Après avoir claqué la porte de l'Ouest canadien parce qu'elle y jugeait l'industrie pétrolière «réfractaire» à l'adoption de ses technologies, la société montréalaise Prosep sent enfin les mentalités changer. Et veut maintenant refaire sa conquête de l'Ouest en bonne et due forme.

Prosep, qui vend aux pétrolières des systèmes capables de séparer le pétrole de l'eau et du gaz, a raflé jeudi dernier son plus important contrat en carrière auprès des exploitants des sables bitumineux de l'Alberta. L'entreprise a vendu un système de séparation pour 2 millions de dollars à une «grande société pétrolière» dont le nom n'a pas été dévoilé.

Le président et chef de la direction de Prosep, Jacques Drouin, souhaite que ce contrat soit le premier d'une longue série.

«On est en train de sérieusement repositionner une partie de l'entreprise vers l'Ouest canadien», a confié M. Drouin à La Presse Affaires lors d'une entrevue téléphonique.

Le contrat annoncé jeudi a été décroché grâce à une alliance commerciale avec une firme d'ingénierie d'Edmonton, Thermo Design, qui pourrait en faire débouler d'autres. Mais Jacques Drouin affirme que Prosep pourrait aussi carrément réaliser une acquisition dans l'Ouest.

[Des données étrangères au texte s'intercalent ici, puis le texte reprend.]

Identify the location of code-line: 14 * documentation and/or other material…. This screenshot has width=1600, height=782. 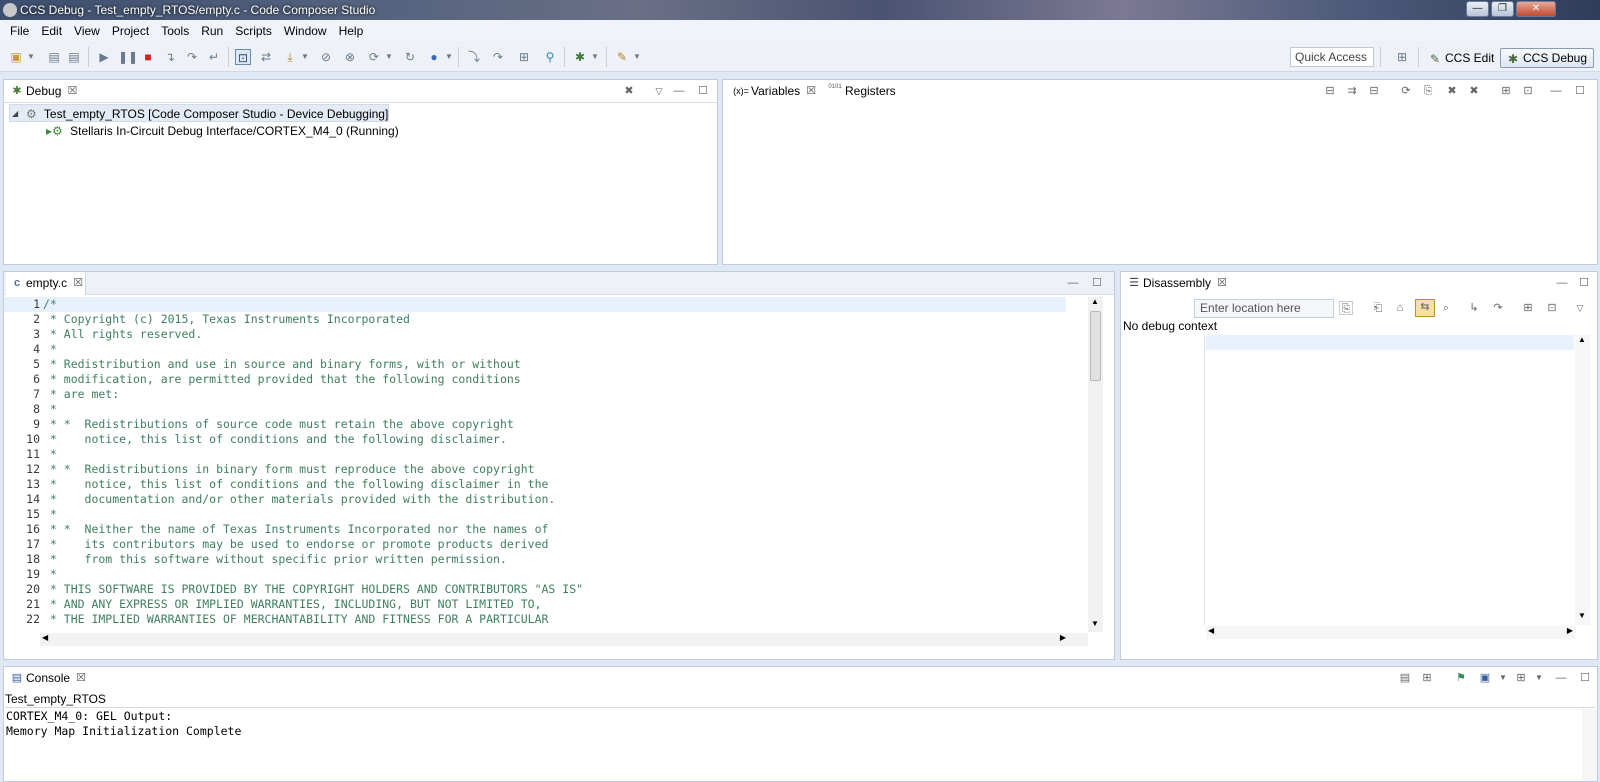
(535, 500).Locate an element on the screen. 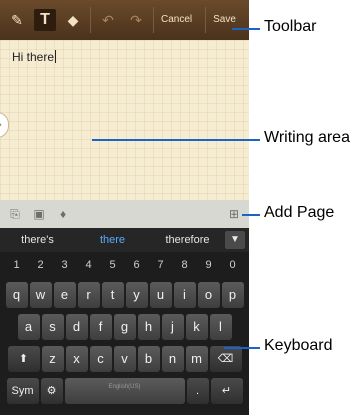 This screenshot has width=361, height=415. key-t: t is located at coordinates (112, 295).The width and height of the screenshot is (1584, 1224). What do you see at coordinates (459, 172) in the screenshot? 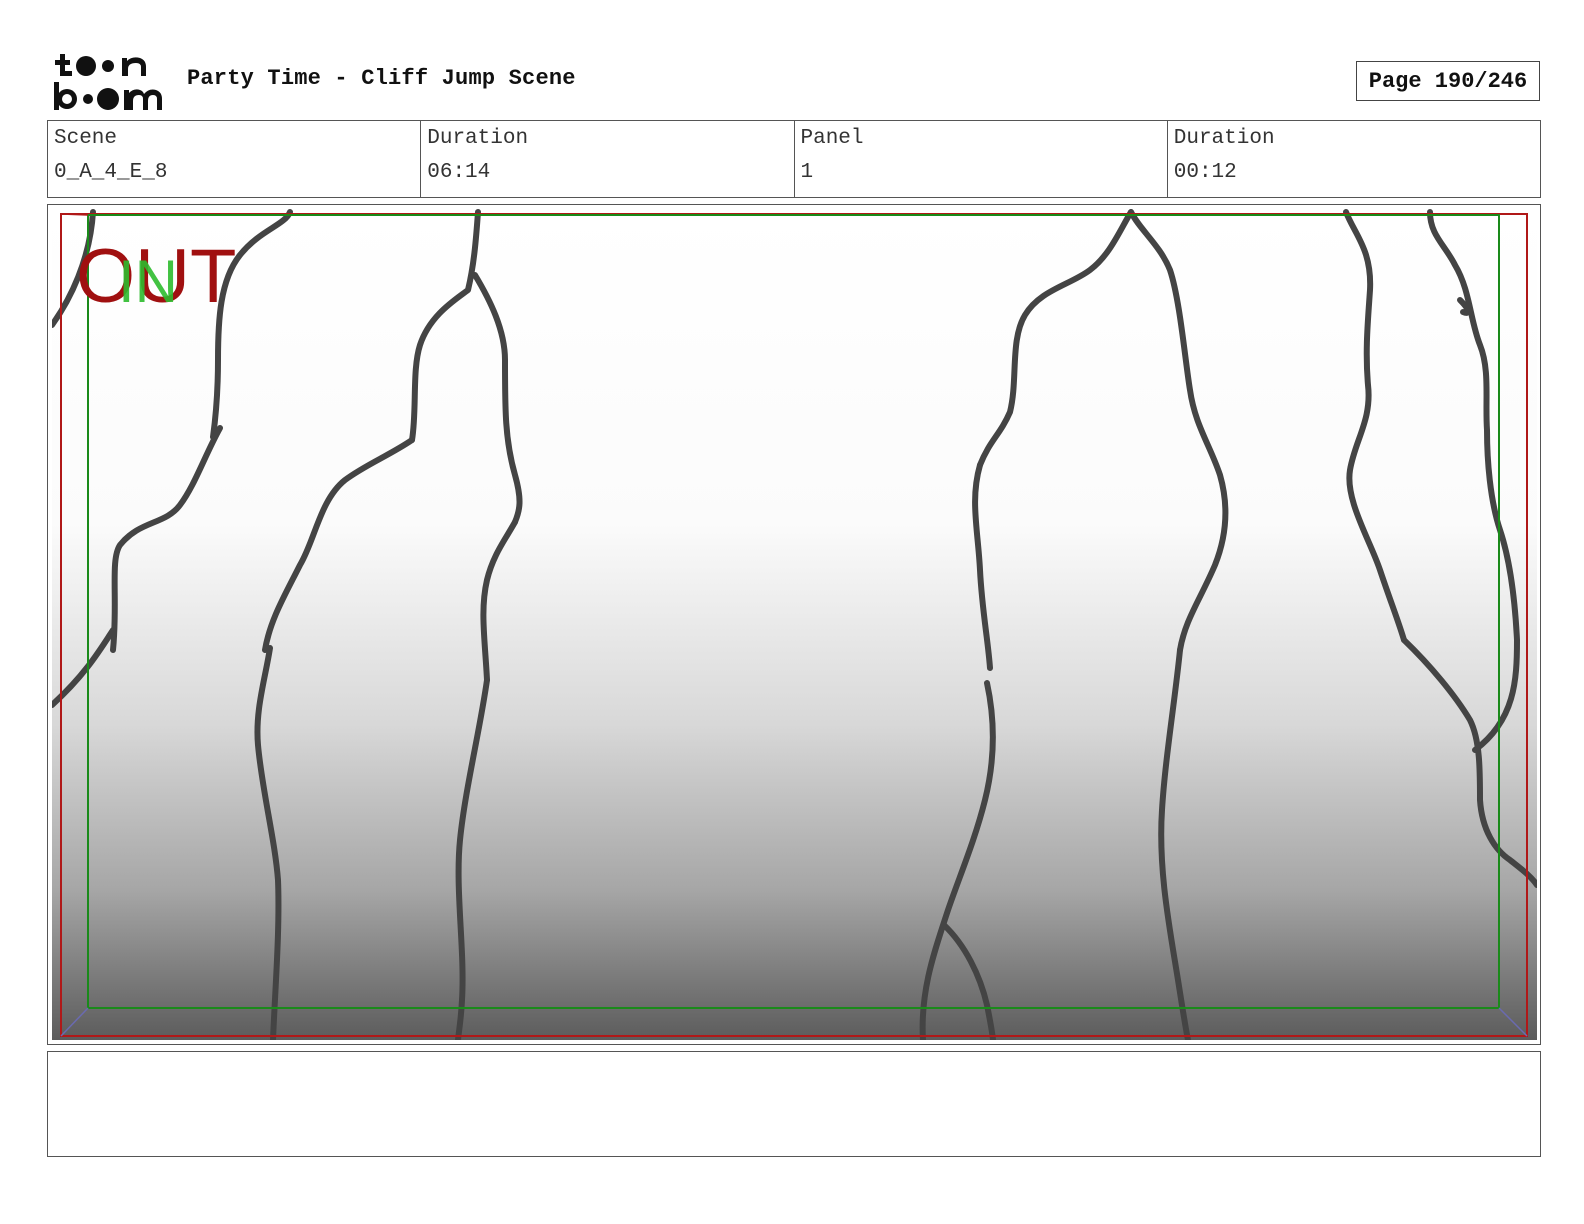
I see `scene-duration-value: 06:14` at bounding box center [459, 172].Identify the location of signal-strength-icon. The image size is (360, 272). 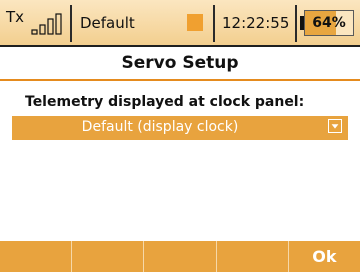
(46, 24).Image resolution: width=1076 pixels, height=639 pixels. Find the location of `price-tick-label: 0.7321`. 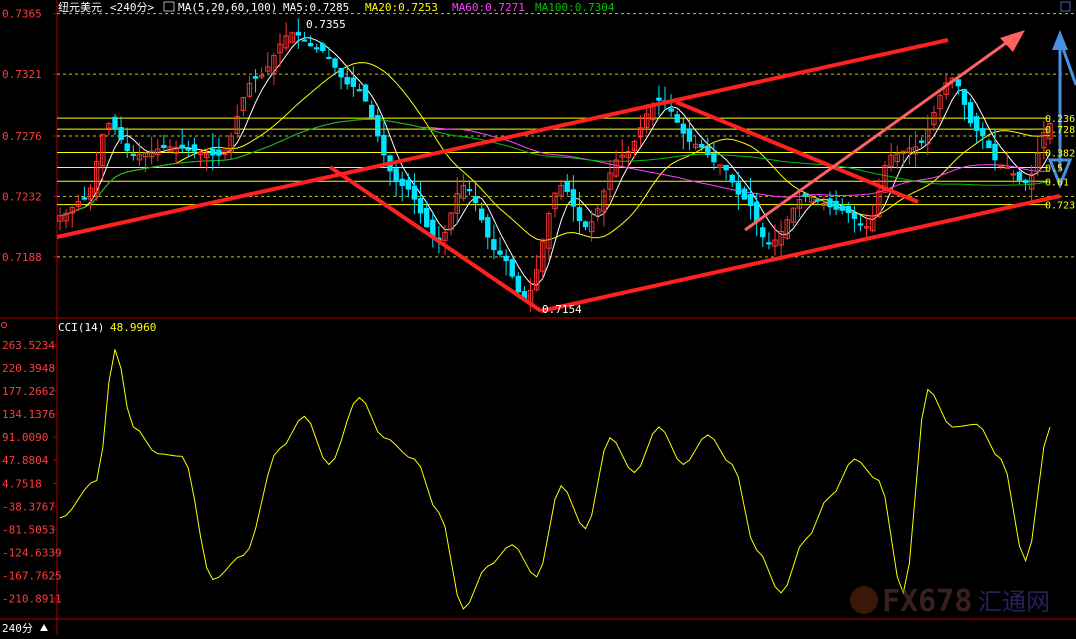

price-tick-label: 0.7321 is located at coordinates (22, 74).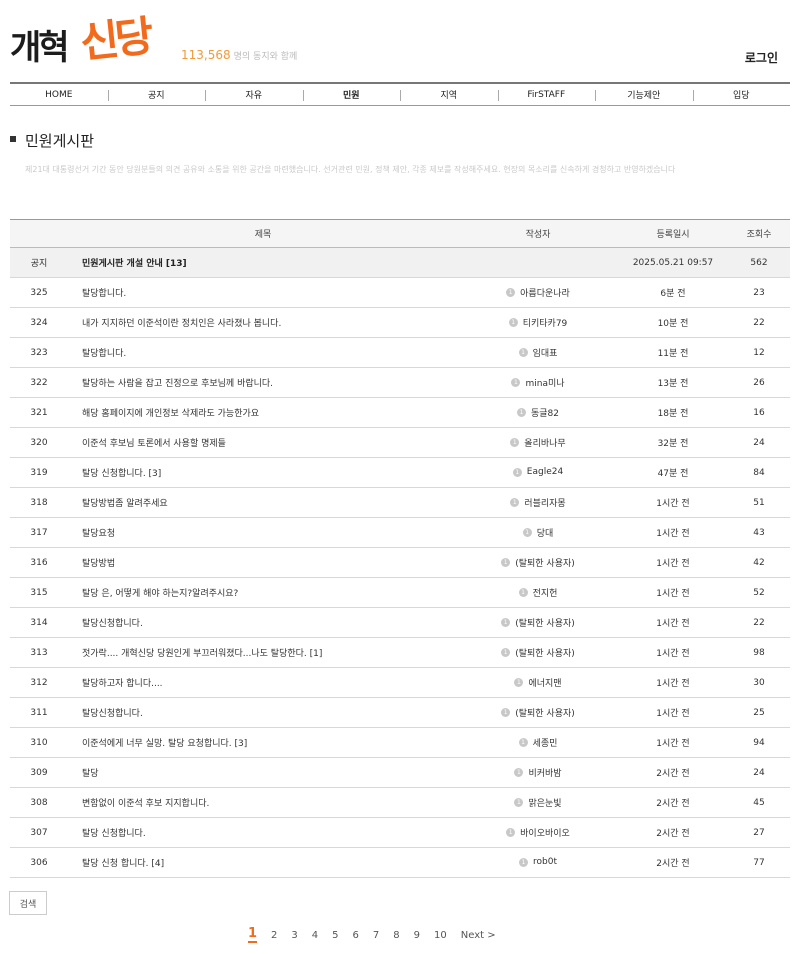  I want to click on table-row: 310 이준석에게 너무 실망. 탈당 요청합니다. [3] 1 세종민 1시간 전 94, so click(400, 743).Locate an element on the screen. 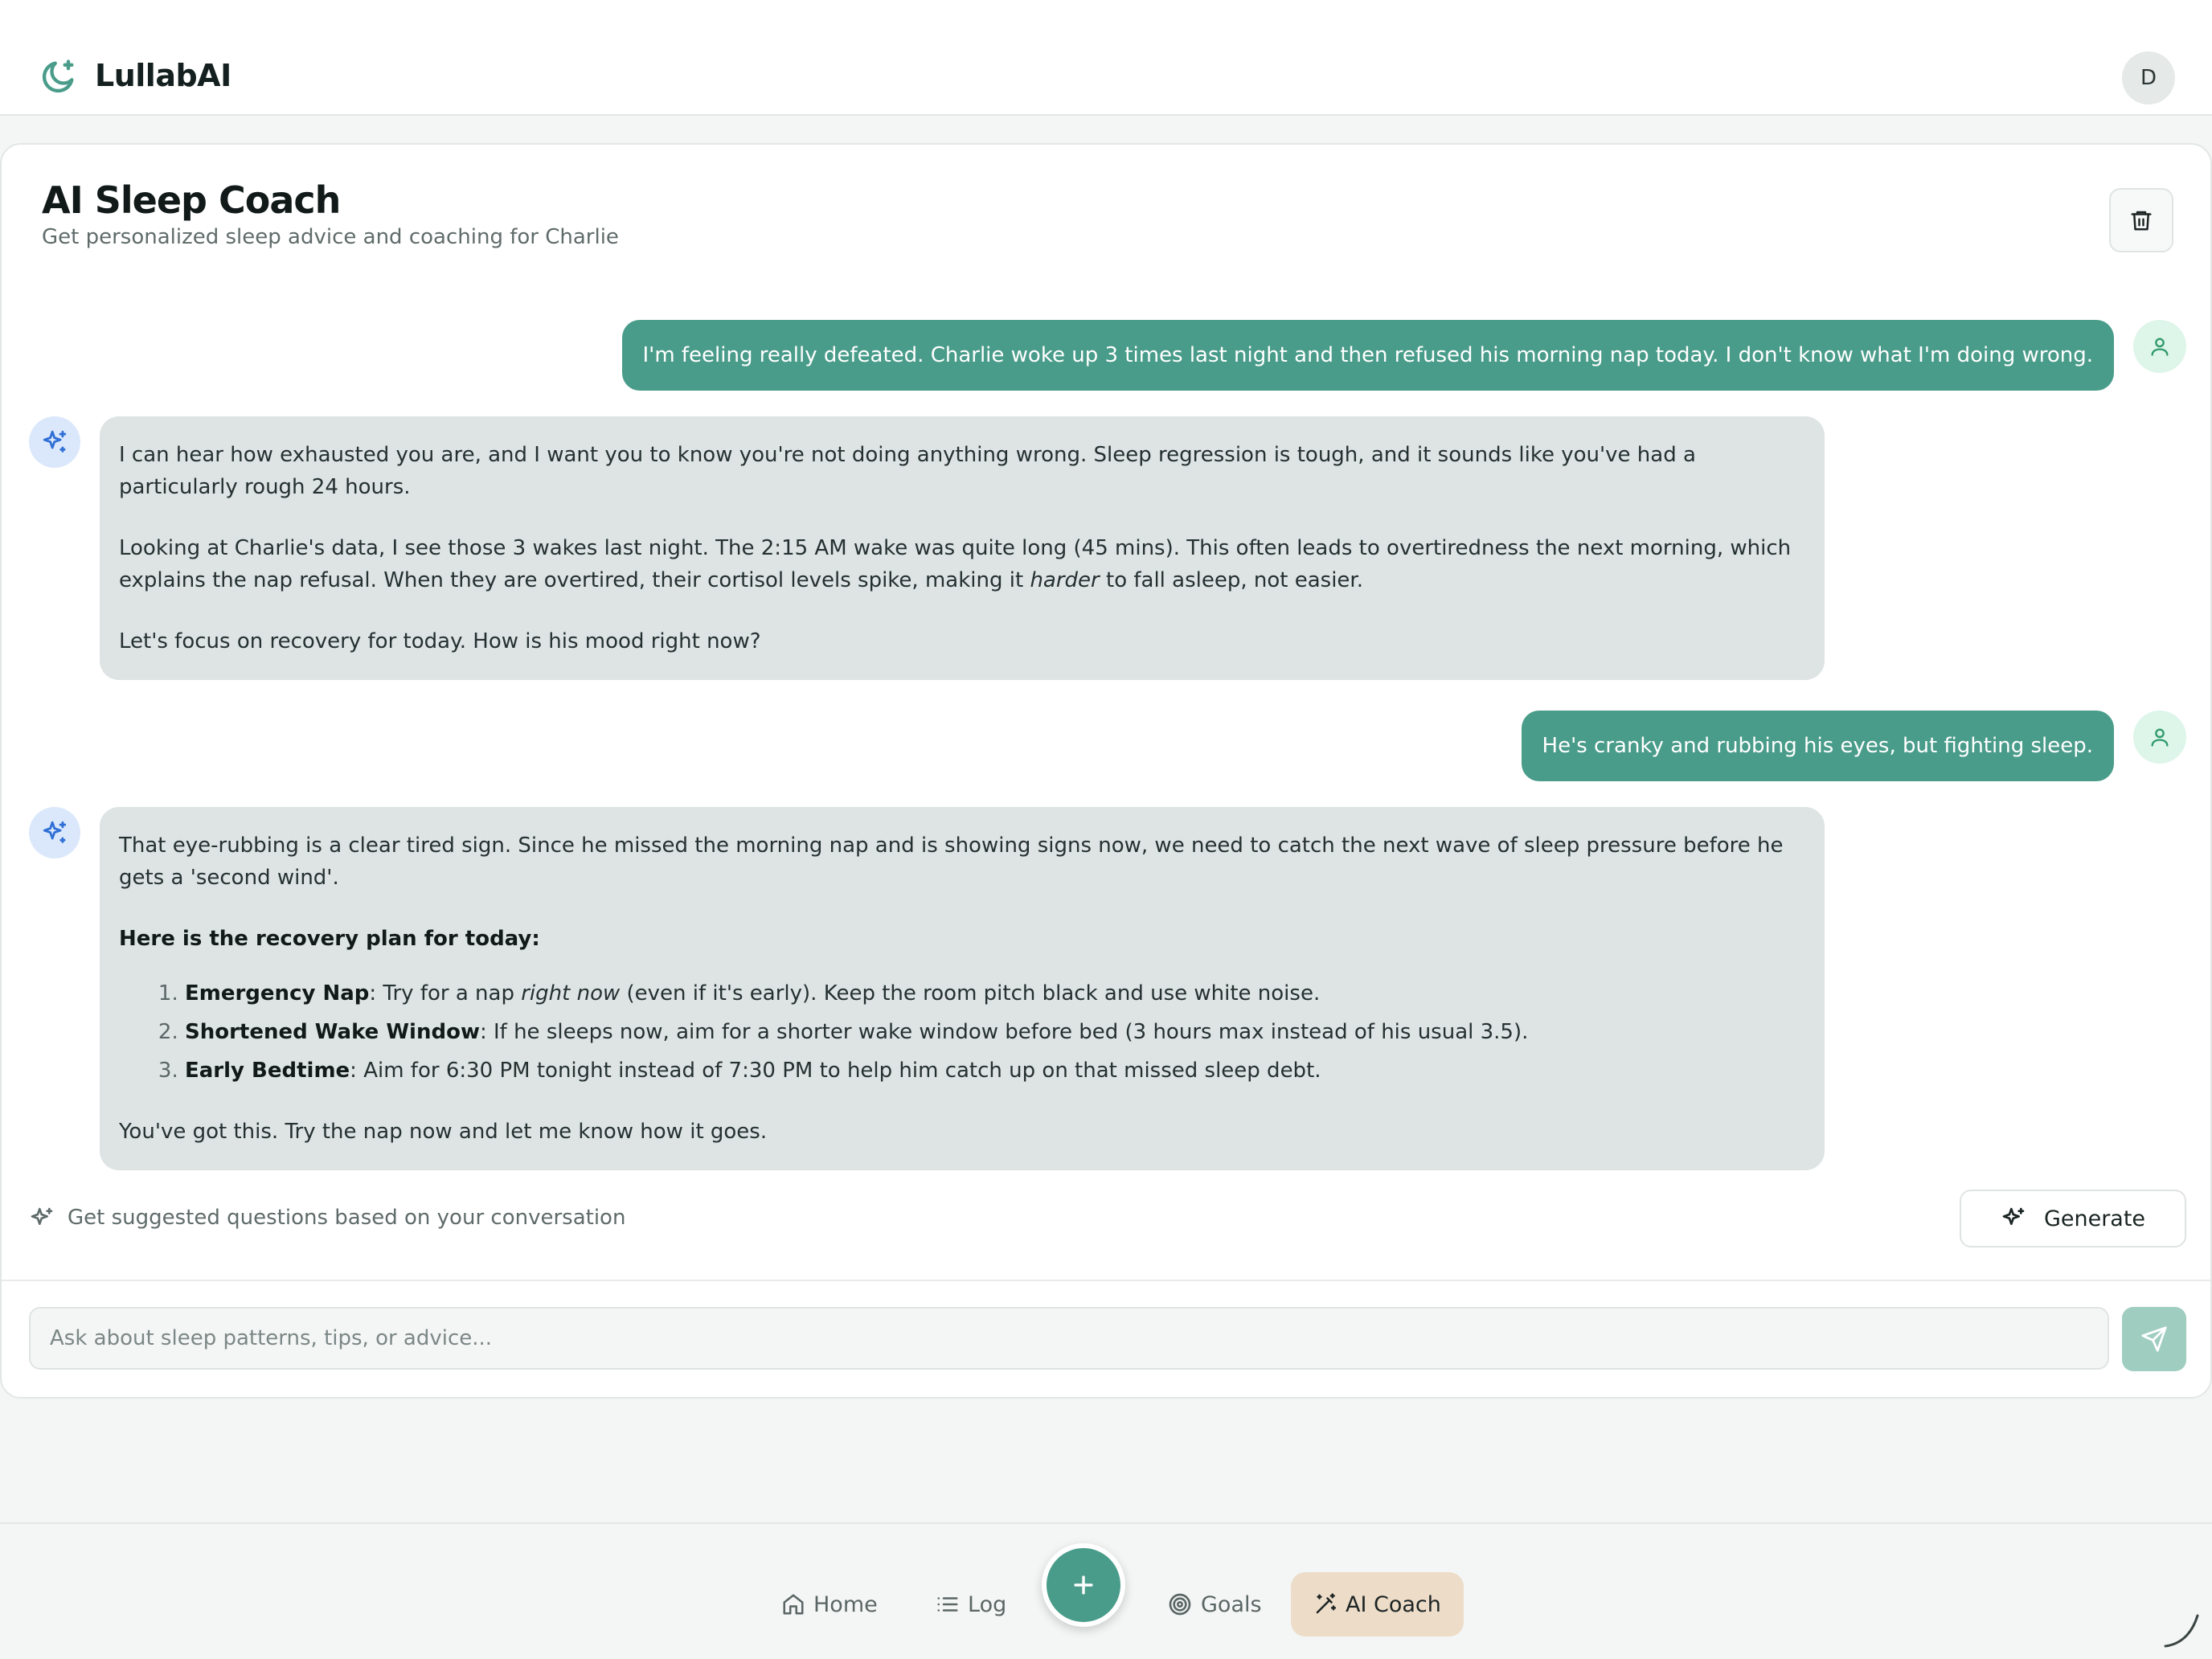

L'entreprise est bien consciente de la taille du marché et rappelle que les sables bitumineux albertains représentent la deuxième réserve de pétrole du monde après l'Arabie Saoudite.

Conquête de l'Ouest, prise deux

Prosep avait pourtant déjà testé le marché de l'Ouest il y a une demi-douzaine d'années, mais sans grand succès.

«La dernière fois qu'on était allés là, on s'était un peu cassé les dents. Pour ce qui est des nouvelles technologies relatives au traitement de l'eau, l'Ouest canadien est l'un des endroits les plus conservateurs du monde», dit M. Drouin.

Prosep avait réalisé une importante acquisition en Norvège en 2007 et avait plutôt choisi de se tourner vers ce marché, plus ouvert à la nouveauté.

«À l'époque, j'avais dit: nous sommes une petite entreprise, nous devons aller là où les fruits sont les plus mûrs. Allons en Norvège et en mer du Nord, et on reviendra dans l'Ouest canadien quand ce sera opportun. Je pense qu'on y arrive», dit M. Drouin.

Selon lui, une combinaison de facteurs parmi lesquels figurent la récession, la prise de conscience des dégâts environnementaux causés par l'eau de production utilisée pour l'extraction des sables bitumineux et l'accident de BP dans le golfe du Mexique sont en train de faire changer les mentalités dans l'Ouest.

«Total et Statoil sont des entreprises européennes qui commencent à prendre beaucoup de poids dans l'Ouest. Et ce sont des entreprises qui ont une culture, sans dire respectueuse de l'environnement, disons plus sensible aux enjeux environnementaux», souligne aussi M. Drouin.

Pour l'instant, l'entreprise montréalaise n'a pas la prétention de changer le monde. Le système qu'elle vient de vendre n'a «pas de lien avec la pollution. Ça a un lien avec la production», dit M. Drouin.

Mais le grand patron croit que ses technologies, capables de retirer le pétrole des eaux de production, pourraient ultérieurement aider à rendre l'extraction des sables bitumineux moins polluante.

Le titre de Prosep a clôturé à 10 cents à la Bourse de Toronto vendredi, inchangé par rapport à son cours de la veille.